Only since the horrific tragedy of Columbine, and up until the present, where we’ve had 18 school shootings this year in which every event has been carried out by a student or former student (suspended and/or expelled from school) have we begun to realize the severity of the situation.

The profile of the shooter is boringly similar yet profoundly sad, tragic, and symptomatic and just maybe indicative of our solution. Do we ever hear the question asked: What is it about the school environment/culture that is so painfully stressful that a student would harbor such deep, dark, foreboding thoughts and feelings of rage that he plots the death and destruction of his classmates and teachers?

We know from anecdotal information that this student tends to be isolated, different, bullied, withdrawn, and often does not fit in. This is not the only sign, however. There are a few more. They may even show suicidal tendencies.

The point is that, while we talk about hardening our schools, what about looking to catch up with the fact that our students and their lives are more complex than ever before and as a result students need more emotional and psychological help than previously rendered — much more?

A guidance counselor assigned to 150 children doesn’t meet the need and two social workers assigned to a building don’t come near to the coverage needed, and a psychologist or psychiatrist on referral are all a far cry from what is needed in a prepared modern school.

Every school should have a mental-health clinic, an assessment protocol for catching the disenfranchised students, a program of engagement for suspended and even expelled students because they are high-risk in our communities and still a responsibility.

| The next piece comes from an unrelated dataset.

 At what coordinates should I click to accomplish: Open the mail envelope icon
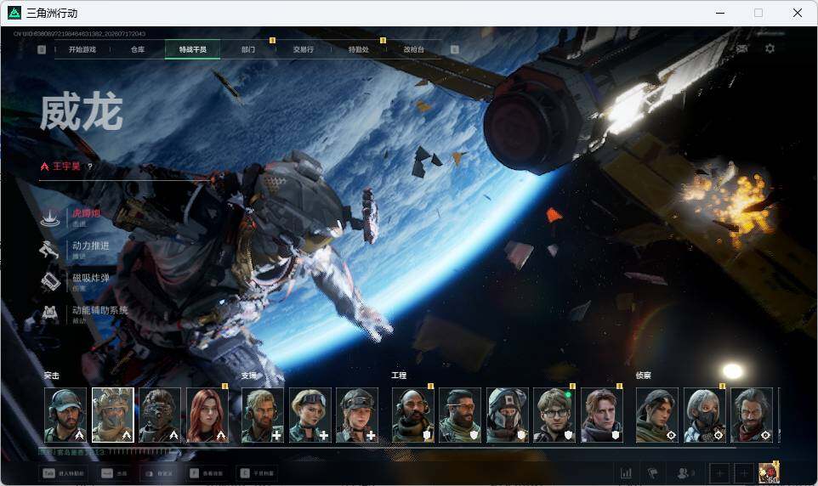tap(741, 48)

Some parents may decide to opt for home-schooling — not because home-schooling provides a richer, more complete educational and social experience but primarily because it avoids the fear of being in what is considered “a shooting gallery.”

Inner-city schools are leaders. They have regrettably experienced on a daily basis all kinds of violence and trauma. With limited resources, they have struggled and suffered.

While we don't see the children running out of the building the way we do in suburban schools, we see teachers not wanting to work in inner cities, being afraid, students fearing gang activity and reverting to all kinds of behavior to survive as their opportunity for an education fritters away.

What are we doing to protect students and change these conditions?

We have great people dedicated to educating our young people during the most formative points of their lives — as we’ve seen, actually willing to give up their lives for them.

We need to look inward regarding the horrific matter of school shootings. Our schools need to be assessed for protocols to identify outliers, that is, the student who is isolated, unwelcome, different, bullied, suspended, and/or expelled. These students need to be challenged. We need to have in place a first-rate effective program of acceptance and accountability that embraces the fringe student and their family.

The school needs to initiate with its school board a mental-health clinic so that, faced with burdensome problems, its young population has access to timely professional assistance and its staff has recourse to professional consultation.

Students from the earliest grades need to be brought into the school safety plan of not just ducking, egressing the building, but daily looking around and taking concern that their fellow classmates are “OK.” That OK needs to be defined and taught by our educational leaders of each school unit and the “what to do if not OK” as well.

This is the critical area that administrators, teachers, and students can impact like no other — this is their turf, their place to expend energy making it safe for all.

Without acknowledging the deficits in the current system and developing clear protocols to help with prevention, we will continue to report ongoing tragedies within our school systems. The time is now, and change can prevent and protect future generations from witnessing and experiencing these devastating traumatic events.